Помню маму худенькой-худенькой с огромными черными глазами. У отца глаза синие и небольшие. Черные гладкие волосы мамы стянуты на затылке в тугой узел, и когда идем с ней гулять, она надевает как-то набок белый беретик. У меня на голове тоже беретик, только розовый.
Мама из мещанской семьи. Отец тоже. Про семьи их знаю мало: в детстве как-то не интересовалась, да и жили мы хаотично.
Вначале жили на Поповой горе. Была такая в Казани. Не знаю, есть ли сейчас. Жили в домике бабы Груни, очень доброй, еще не старой женщины. Мне она, конечно, казалась бабушкой. Баба Груня была бездетной и одинокой и потому очень привязалась к нам, Осокиным. Особенно ко мне. Помню большого черного лохматого пса Трезорку и белую кошку Мурку.
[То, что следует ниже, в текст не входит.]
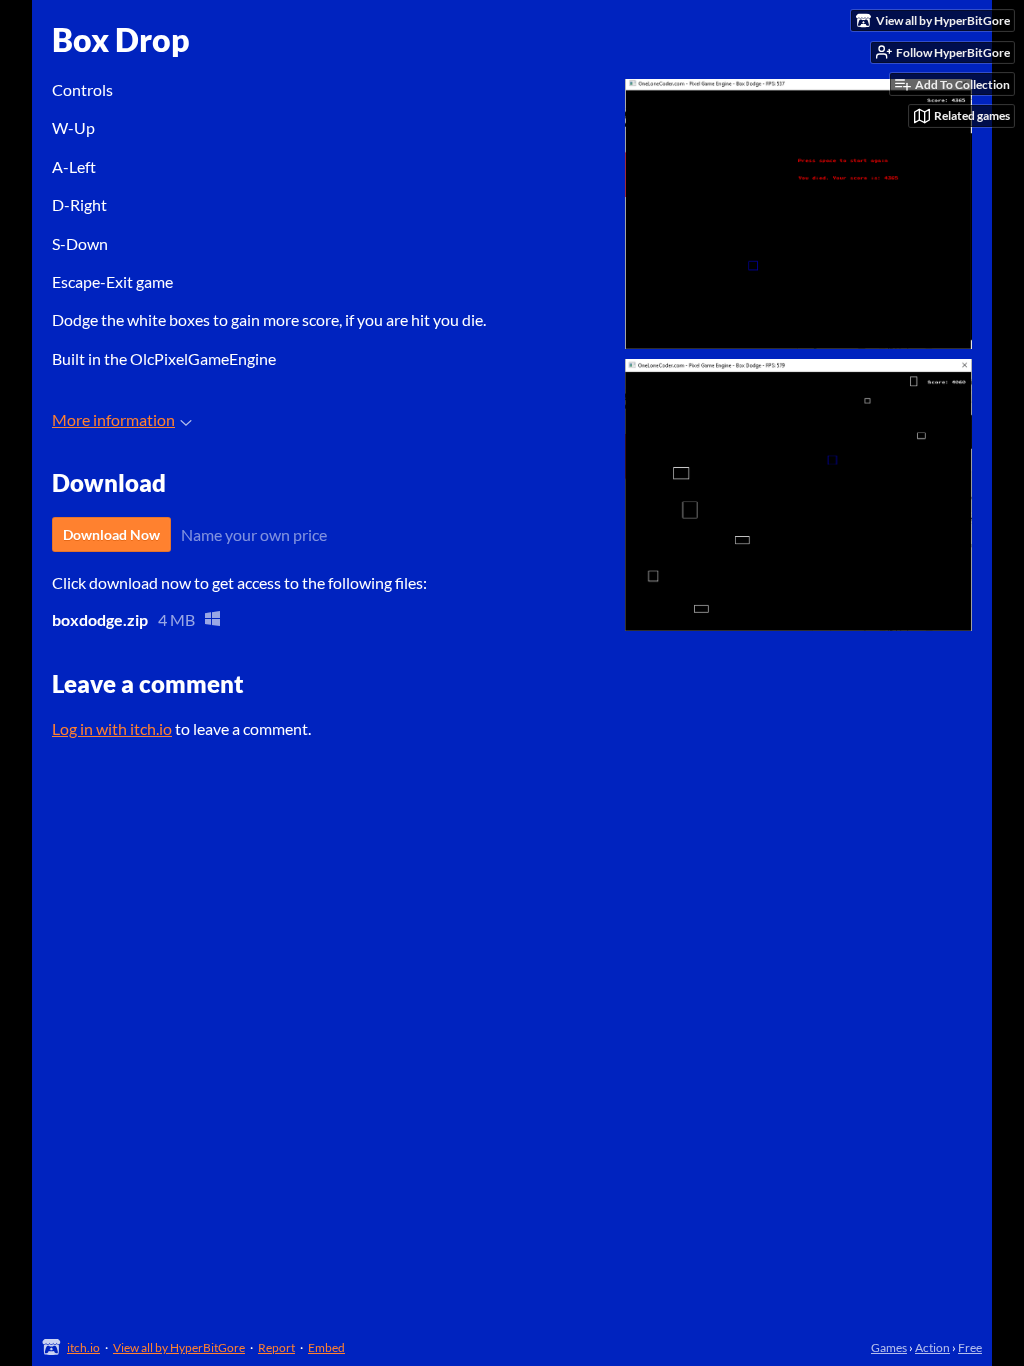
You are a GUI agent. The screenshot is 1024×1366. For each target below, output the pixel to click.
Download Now (111, 534)
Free (970, 1347)
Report (276, 1347)
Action (932, 1347)
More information (113, 419)
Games (889, 1347)
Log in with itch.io (112, 728)
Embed (326, 1347)
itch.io (83, 1347)
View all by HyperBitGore (179, 1347)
Мурка в чем-то все время обманывала Трезорку, и тому попадало.
Мама часто оставляла меня на бабу Груню и, принарядившись, куда-то уходила. Отец целыми днями был на работе. Он ремонтировал людям квартиры и, когда заканчивал работу, хозяева подносили чарку. Отец приходил пьяненький, веселый. Его синие глаза искрились, в них загорались звездочки. Он начинал петь арии из опер и оперетт: еще смолоду при первой же возможности бегал в театр на галерку. Они и с мамой в праздники или воскресенье обязательно ходили.
Отец был на Первой мировой, и о его возвращении с войны рассказывали «историю». Солдат во время той мировой травили газами. Под газы попал и он. Лежал, как умерший, в какой-то церкви. Потом очухался и выполз из кучи мертвых. Оказался в госпитале. Там подлечили, отправили домой, а родные уже получили похоронку. Вечером – осень, темно, дождь, – а он пришел домой и стучит в окно. Мать подошла к окну и обомлела… Потом, поставив в церкви свечи за возвращение раба Божьего Владимира, три дня семья без передыху гуляла.
Мне было уже, наверно, четыре – значит, двадцать седьмой год был, когда увидела, что у худенькой мамы растет животик. Потрогала. Мама сказала, что в животике у нее мой братик, которого назовут Африком – Африканом. Мне было очень любопытно, как же узнали, что будет братик. Братик, действительно, появился. Но был он слабеньким и все время кричал – плакал. Мама говорила бабе Груне: «Родился от нетрезвого отца. Вот и больной». Африк прожил недолго, наверно, год. Умер. От чего – не знаю.
Где-то в это же время отец, придя с работы, сказал маме, что записался в партию, и теперь будет ходить на собрания. Собрания продолжались иногда за полночь, но после них отец возвращался трезвым, и родители не ссорились, а быстро ложились спать. Я спала очень чутко и часто слышала их ночные разговоры. Иногда говорили о вождях – умершем Ленине и живом Сталине.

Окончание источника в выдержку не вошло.